A comparison with Equation (213), using $ x=v$ , yields


$\displaystyle d_x \,x - x\,d_x = -1.$ (215)



It follows that $ {\rm i}\,\hbar\, d_x$ obeys the same commutation relation with $ x$ that $ p_x$ , the momentum conjugate to $ x$ , does [see Equation (116)]. The most general conclusion we can draw from this observation is that


$\displaystyle p_x = {\rm i}\,\hbar\, d_x + f(x),$ (216)



where $ f$ is Hermitian (since $ p_x$ is Hermitian). However, the fact that $ d_x$ is undetermined to an arbitrary additive imaginary constant (which could be a function of $ x$ ) enables us to transform the function $ f$ out of the above equation, leaving


$\displaystyle p_x = {\rm i}\,\hbar\, d_x.$ (217)



Thus, the displacement operator in the $ x$ -direction is proportional to the momentum conjugate to $ x$ . We say that $ p_x$ is the generator of translations along the $ x$ -axis.

A finite translation along the $ x$ -axis can be constructed from a series of very many infinitesimal translations. Thus, the operator $ D({\mit\Delta} x)$ which translates the system a distance $ {\mit\Delta} x$ along the $ x$ -axis is written


$\displaystyle D({\mit\Delta} x) = \lim_{N\rightarrow \infty} \left(1-{\rm i}\, \frac{{\mit\Delta} x}{N} \frac{p_x}{\hbar}\right)^N,$ (218)



where use has been made of Equations (209) and (217). It follows that


$\displaystyle D({\mit\Delta} x) = \exp\left({-\rm i} \,p_x\,{\mit\Delta} x /\hbar\right).$ (219)



The unitary nature of the operator is now clearly apparent.
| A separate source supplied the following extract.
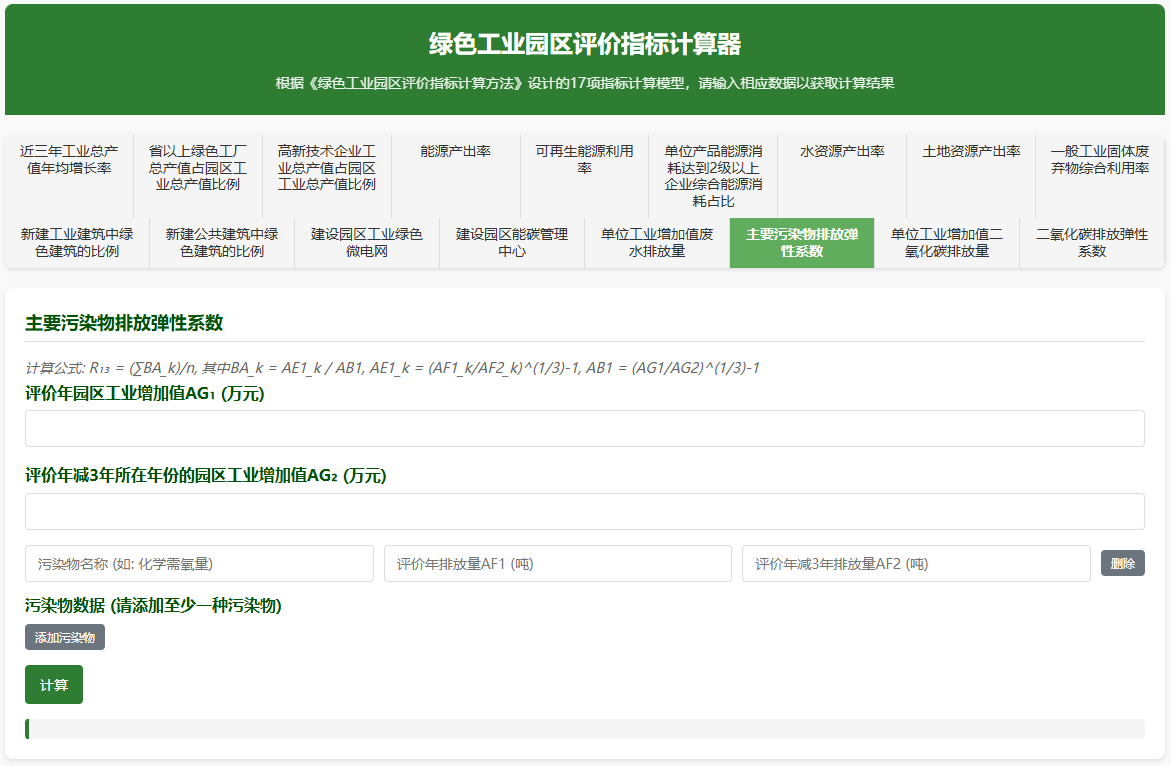The image size is (1171, 766).
Task: Select the 水资源产出率 tab
Action: [842, 152]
We can also construct displacement operators which translate the system along the $ y$ - and $ z$ -axes. Note that a displacement a distance $ {\mit\Delta} x$ along the $ x$ -axis commutes with a displacement a distance $ {\mit\Delta} y$ along the $ y$ -axis. In other words, if the system is moved $ {\mit\Delta} x$ along the $ x$ -axis, and then $ {\mit\Delta} y$ along the $ y$ -axis, then it ends up in the same state as if it were moved $ {\mit\Delta} y$ along the $ y$ -axis, and then $ {\mit\Delta} x$ along the $ x$ -axis. The fact that translations in independent directions commute is clearly associated with the fact that the conjugate momentum operators associated with these directions also commute [see Equations (115) and (219)].